Often times when discussing fiscal policy, political pundits from both parties will complain that the House needs to use the "power of the purse" to get things done.

But given that:

  1. The legislative process is the same as any other bill, and
  2. Both houses usually work on their own versions of bills and reconcile the differences anyway,

What difference does it make where the bill originates? What benefit/advantage does this give the House of Representatives over the Senate (since it's obvious that was the intent)?

1 Answer 1


The idea is that a tax bill has to have support from the more democratic body. The Senators were originally representatives of the states.

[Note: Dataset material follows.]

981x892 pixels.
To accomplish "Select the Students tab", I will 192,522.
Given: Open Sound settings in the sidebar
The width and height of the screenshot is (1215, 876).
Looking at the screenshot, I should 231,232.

Note that if the House of Representatives passes no tax bills, then the Senate can't pass one. Then there is nothing to reconcile.

Once the House has passed a tax bill, then this particular power is useless. It's strictly a limiting power. It prevents the Senate from sending a tax bill to the House.

This had more effect in the early years. Then Congress would typically convene for a few months and then recess for the remainder of the term. They passed far less legislation then. More modernly, they pass so much legislation that the Senate pretty consistently gets at least one tax bill that it can mark up. So the impact of this power has diminished.

It also may be that the proposers hoped it would be more restrictive than it used to be. But it's written in such a way that it has minimal impact.

You must log in to answer this question.

Not the answer you're looking for? Browse other questions tagged .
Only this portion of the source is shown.